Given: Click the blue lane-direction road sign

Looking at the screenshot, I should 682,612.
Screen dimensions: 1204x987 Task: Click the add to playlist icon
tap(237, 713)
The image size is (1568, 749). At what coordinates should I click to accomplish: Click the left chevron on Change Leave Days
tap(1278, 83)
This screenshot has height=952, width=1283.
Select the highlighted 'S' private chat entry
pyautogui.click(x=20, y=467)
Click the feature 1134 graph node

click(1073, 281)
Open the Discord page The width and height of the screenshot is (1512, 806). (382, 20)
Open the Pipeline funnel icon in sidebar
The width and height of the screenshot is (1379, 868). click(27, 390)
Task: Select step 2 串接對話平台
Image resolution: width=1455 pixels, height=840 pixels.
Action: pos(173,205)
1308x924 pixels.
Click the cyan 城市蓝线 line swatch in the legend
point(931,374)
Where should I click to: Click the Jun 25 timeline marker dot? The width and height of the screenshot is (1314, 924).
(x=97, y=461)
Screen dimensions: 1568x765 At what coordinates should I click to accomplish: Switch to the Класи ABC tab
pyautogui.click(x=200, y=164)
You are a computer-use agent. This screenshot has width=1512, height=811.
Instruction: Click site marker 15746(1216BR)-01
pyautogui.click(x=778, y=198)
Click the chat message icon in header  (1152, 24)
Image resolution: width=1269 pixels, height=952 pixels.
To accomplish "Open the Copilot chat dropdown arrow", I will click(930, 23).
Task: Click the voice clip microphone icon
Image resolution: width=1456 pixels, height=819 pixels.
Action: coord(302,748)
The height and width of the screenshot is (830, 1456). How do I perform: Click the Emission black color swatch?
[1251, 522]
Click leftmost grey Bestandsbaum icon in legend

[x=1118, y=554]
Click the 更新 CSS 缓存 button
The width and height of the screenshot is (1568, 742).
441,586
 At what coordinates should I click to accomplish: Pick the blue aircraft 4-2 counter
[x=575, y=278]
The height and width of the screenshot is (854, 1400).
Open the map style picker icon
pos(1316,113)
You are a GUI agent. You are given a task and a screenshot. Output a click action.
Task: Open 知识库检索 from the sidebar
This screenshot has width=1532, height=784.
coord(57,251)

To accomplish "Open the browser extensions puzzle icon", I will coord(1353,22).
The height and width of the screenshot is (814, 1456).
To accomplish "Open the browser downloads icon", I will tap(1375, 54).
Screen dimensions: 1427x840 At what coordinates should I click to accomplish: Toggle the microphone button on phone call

■ What the task asks ■
Every line, from the one holding "Task: Open 知识库检索 from the sidebar" through the last line of the material above, should be transcribed exactly, and no line outside that range.

■ Expected answer ■
Task: Open 知识库检索 from the sidebar
This screenshot has width=1532, height=784.
coord(57,251)

To accomplish "Open the browser extensions puzzle icon", I will coord(1353,22).
The height and width of the screenshot is (814, 1456).
To accomplish "Open the browser downloads icon", I will tap(1375, 54).
Screen dimensions: 1427x840 At what coordinates should I click to accomplish: Toggle the microphone button on phone call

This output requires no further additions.